30 As argument before me reflected the concern of the First-tier Tribunal about the way these cases were heard, I add the following more general comments where a DLA or similar appeal falls to be decided in the same session as an ESA or similar appeal.
31 Tribunals must always comply with the Composition Order with regard to the hearing of appeals. That applies to the full hearing on the day of any oral hearing, not merely the decision-making after a hearing. That prevents a common hearing of the two appeals. While tribunals have power to waive aspects of their procedures, particularly if parties consent, they cannot alter their composition.
31 Where appeals listed in a single session have both a common appellant and a common respondent but require different constitutions, it is relatively easy for the judge and the medical member to hear an ESA appeal either before or after the three members hear a DLA appeal. In some cases, there may be a natural order for the two cases to be considered, for example for chronological reasons. The order is a matter for case management directions or for the tribunal on the day, and of course an explanation to the appellant.
32 In deciding the order, tribunals should have in mind that the disability qualified member will not have seen the evidence and submissions for the ESA decision before the hearing unless they have been incorporated expressly into the DLA papers. More generally he or she may have no expertise in such matters. He or she should not take part in the hearing of the ESA appeal. If he or she is present during the ESA appeal hearing it is in the formal sense only as a member of the public.
33 Although there is a common respondent, in practice this may be in name only. The tribunal should have in mind that different parts of the Department for Work and Pensions are often not aware of actions of other parts of the Department related to a single claimant. Assumptions should not be made about what is actually in evidence in separate appeals in the same session if evidence for one appeal has not been put in evidence or referred to in the other appeal by either party or any case management direction. Tribunals should take care not to rely in one appeal on evidence contested in another appeal until the contested issues have been resolved and it is accepted that that evidence and any the tribunal findings about it are in issue in the other appeal.

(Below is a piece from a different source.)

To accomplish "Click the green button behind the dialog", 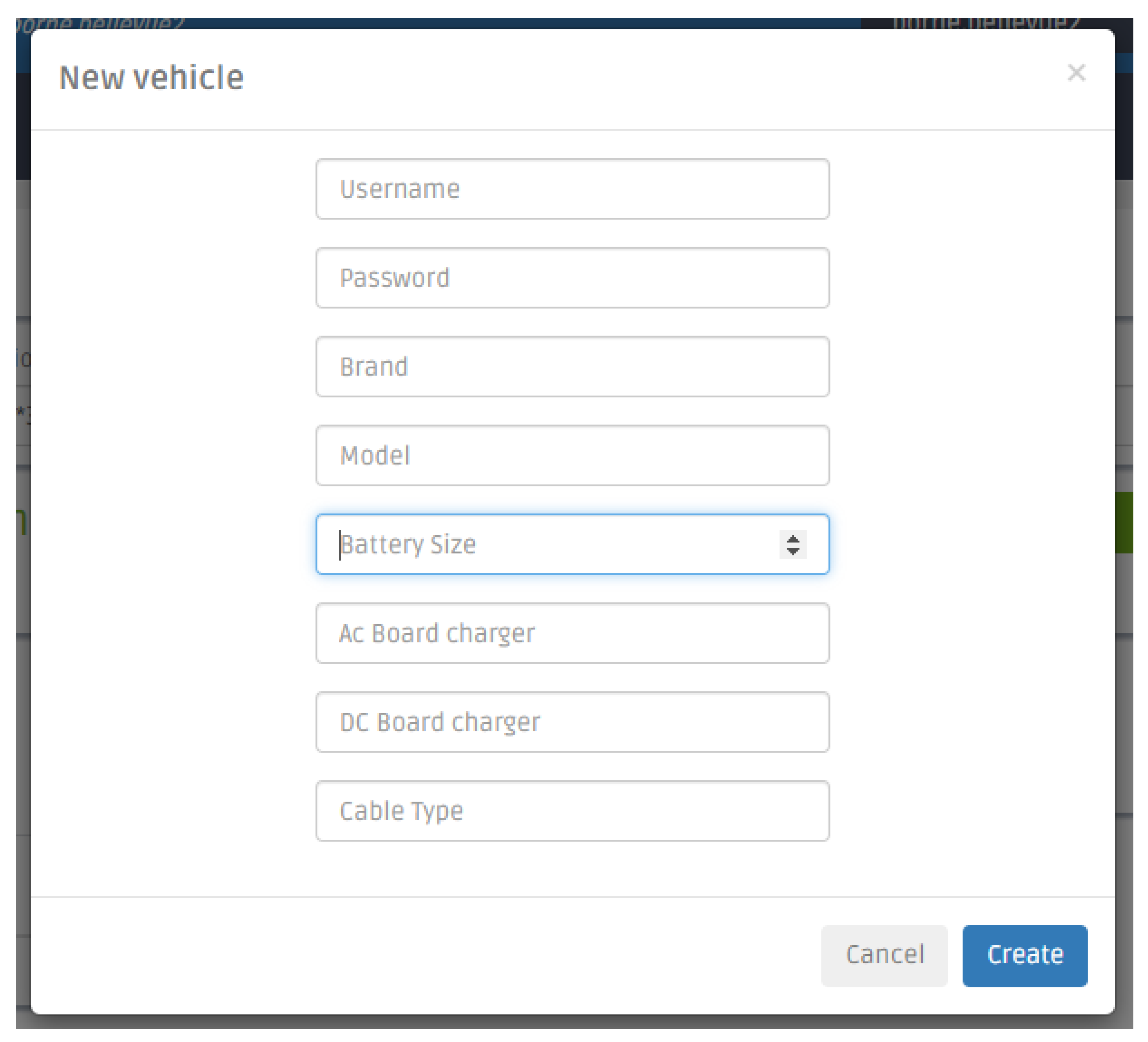I will tap(1124, 523).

34 Separately constituted tribunals should make separate decisions, and should ensure that the relevant parts of any record of consecutive proceedings are separate and any statements of reasons are separate. That will ensure that only the appropriate evidence is considered in each appeal and that separate consideration is given to issues that are not common to the appeals. Failure to do that causes problems on any further appeal on either or both the decisions and, as here, can cause problems for any rehearing.